[What is expected] Output, word for word, the lines of this listing that fall between the line with "Task: Click Select file to choose a library" and the line with "You are a computer-use agent. This", counting both of those lines, and no others.

[Data under study]
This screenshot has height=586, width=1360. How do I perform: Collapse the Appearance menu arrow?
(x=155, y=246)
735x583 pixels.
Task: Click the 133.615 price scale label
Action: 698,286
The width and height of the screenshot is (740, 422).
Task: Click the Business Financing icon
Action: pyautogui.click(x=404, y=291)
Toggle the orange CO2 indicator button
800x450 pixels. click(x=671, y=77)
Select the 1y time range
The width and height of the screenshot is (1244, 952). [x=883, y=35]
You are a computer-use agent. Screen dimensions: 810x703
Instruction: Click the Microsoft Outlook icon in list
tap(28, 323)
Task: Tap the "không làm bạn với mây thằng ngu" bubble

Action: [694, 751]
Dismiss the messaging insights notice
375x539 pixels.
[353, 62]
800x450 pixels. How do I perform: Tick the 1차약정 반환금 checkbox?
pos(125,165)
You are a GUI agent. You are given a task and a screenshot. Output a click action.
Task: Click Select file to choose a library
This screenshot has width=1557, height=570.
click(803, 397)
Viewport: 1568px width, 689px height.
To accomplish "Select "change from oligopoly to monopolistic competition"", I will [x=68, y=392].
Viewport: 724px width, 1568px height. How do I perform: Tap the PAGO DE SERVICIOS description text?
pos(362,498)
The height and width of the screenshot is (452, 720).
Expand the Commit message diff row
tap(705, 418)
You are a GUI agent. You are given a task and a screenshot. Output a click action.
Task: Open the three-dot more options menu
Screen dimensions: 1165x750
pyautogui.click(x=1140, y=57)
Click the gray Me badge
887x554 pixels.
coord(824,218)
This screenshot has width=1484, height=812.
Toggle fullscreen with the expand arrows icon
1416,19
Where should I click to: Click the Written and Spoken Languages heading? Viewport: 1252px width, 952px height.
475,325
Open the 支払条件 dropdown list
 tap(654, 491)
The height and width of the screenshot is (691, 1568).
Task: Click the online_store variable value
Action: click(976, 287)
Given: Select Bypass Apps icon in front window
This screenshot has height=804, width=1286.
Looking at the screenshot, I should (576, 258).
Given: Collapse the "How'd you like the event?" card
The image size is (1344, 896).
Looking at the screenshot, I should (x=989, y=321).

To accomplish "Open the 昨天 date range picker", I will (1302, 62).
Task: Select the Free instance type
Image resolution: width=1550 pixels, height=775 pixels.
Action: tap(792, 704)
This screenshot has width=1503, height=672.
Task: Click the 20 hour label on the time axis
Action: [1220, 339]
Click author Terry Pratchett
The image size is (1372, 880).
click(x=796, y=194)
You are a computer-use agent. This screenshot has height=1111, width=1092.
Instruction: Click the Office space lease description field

[Response area]
Task: Click Select file to choose a library
This screenshot has width=1557, height=570.
click(803, 397)
Viewport: 1568px width, 689px height.
To accomplish "Select "change from oligopoly to monopolistic competition"", I will [x=68, y=392].
Viewport: 724px width, 1568px height. How do I perform: Tap the PAGO DE SERVICIOS description text?
pos(362,498)
The height and width of the screenshot is (452, 720).
Expand the Commit message diff row
tap(705, 418)
You are a GUI agent. You are given a task and a screenshot. Output a click action.
Task: Open the three-dot more options menu
Screen dimensions: 1165x750
pyautogui.click(x=1140, y=57)
Click the gray Me badge
887x554 pixels.
coord(824,218)
This screenshot has width=1484, height=812.
Toggle fullscreen with the expand arrows icon
1416,19
Where should I click to: Click the Written and Spoken Languages heading? Viewport: 1252px width, 952px height.
475,325
Open the 支払条件 dropdown list
 tap(654, 491)
The height and width of the screenshot is (691, 1568).
Task: Click the online_store variable value
Action: click(976, 287)
Given: Select Bypass Apps icon in front window
This screenshot has height=804, width=1286.
Looking at the screenshot, I should (576, 258).
Given: Collapse the "How'd you like the event?" card
The image size is (1344, 896).
Looking at the screenshot, I should (x=989, y=321).

To accomplish "Open the 昨天 date range picker", I will (1302, 62).
Task: Select the Free instance type
Image resolution: width=1550 pixels, height=775 pixels.
Action: tap(792, 704)
This screenshot has width=1503, height=672.
Task: Click the 20 hour label on the time axis
Action: [1220, 339]
Click author Terry Pratchett
The image size is (1372, 880).
click(x=796, y=194)
You are a computer-use agent. This screenshot has height=1111, width=1092.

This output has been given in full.